Insbesondere seine gefährlichen Flanken nach Eckbällen oder Freistößen von den Außenpositionen könnten im Derby für gefährliche Torraumszenen sorgen. Nebenbei gilt Trimmel auf wie neben dem Platz als Sprachrohr der Mannschaft. Er ist einer, der gerade in wichtigen Spielen Verantwortung übernimmt und weiß, worauf es ankommt. „Wir dürfen nicht überpacen. Ich habe schon erlebt, dass man einen Tick zu aggressiv ist und dann dumme Aktionen begeht“, sagt er und ergänzt: „Wir müssen cool bleiben, konzentriert bleiben, dann wird es mit einem Sieg klappen.“
Seit etwas mehr als fünf Jahren lebt Trimmel in Berlin und für den 1. FC Union, von den Anhängern des Klubs wird er ob seiner Zuverlässigkeit und Konstanz geschätzt. In 171 Pflichtspielen stand er für die Köpenicker auf dem Platz, davon nur zwölfmal nicht über die komplette Spielzeit. Auch in dieser Saison hat ihn Unions Trainer Urs Fischer in allen Bundesliga-Spielen durchlaufen lassen, nur im Pokalspiel gegen Freiburg gönnte er Trimmel eine schöpferische Pause. Unions Kapitän geht also ausgeruht und voll motiviert ins Derby.
„Für uns ist es ganz klar ein Klassenkampf“
Nach dem Aufstieg in den Relegationsspielen gegen den VfB Stuttgart, als er das Rückspiel wegen einer Gelbsperre verpasste, wäre ein Derbysieg gegen Hertha BSC ein weiterer Höhepunkt in Trimmels Union-Vita. Klar, sei die Hertha wohl favorisiert, allein schon wegen der Offensive („da kommt viel Tempo auf uns zu“), aber ein paar Chancen rechne er sich schon aus, sagt Trimmel.
„Wir haben die letzten Wochen eine sehr gute Entwicklung genommen und die kleineren schlechten Phasen in unserem Spiel abgestellt“, betont er. Die guten Leistungen in München und zweimal gegen Freiburg hätten Auftrieb gegeben, „eine sehr gute Entwicklung“, habe man genommen. Das gilt auch für ihn persönlich. Nach über neuneinhalb Jahren berief ihn Österreichs Trainer Franco Foda wieder ins Nationalteam. Gegen Israel (3:1) durfte er im Oktober sein viertes Länderspiel absolvieren, selbst die Teilnahme an der Europameisterschaft im kommenden Jahr scheint plötzlich möglich.

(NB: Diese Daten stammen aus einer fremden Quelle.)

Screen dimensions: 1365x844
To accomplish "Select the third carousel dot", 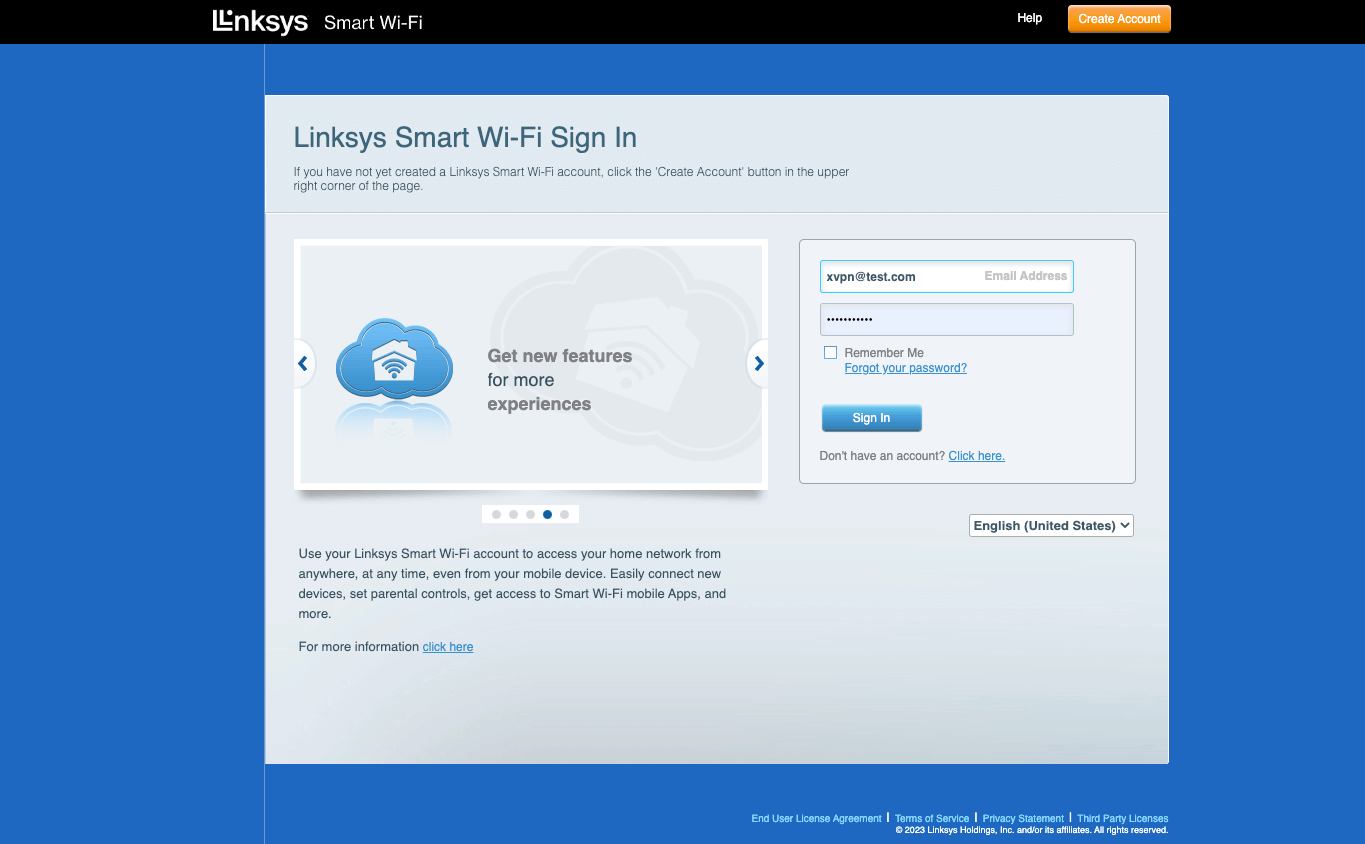I will pos(530,514).
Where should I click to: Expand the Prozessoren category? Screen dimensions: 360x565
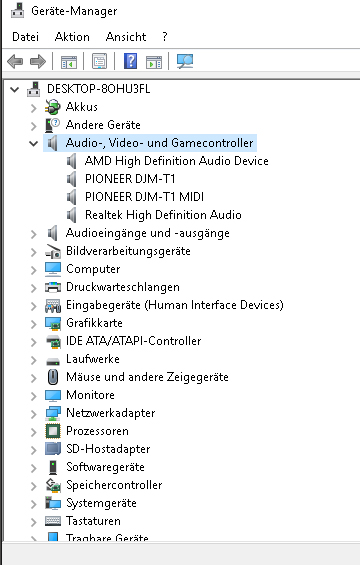pyautogui.click(x=34, y=432)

Erstmal aber ist Derbyzeit. „Für uns ist es ganz klar ein Klassenkampf“, sagt Trimmel, meint damit aber den Kampf um den Klassenverbleib in der Bundesliga. Er verstehe den Begriff so, von Spiel zu Spiel immer alles zu geben – so wie es der Kapitän selbst vorlebt. Am Samstag vielleicht noch ein bisschen mehr.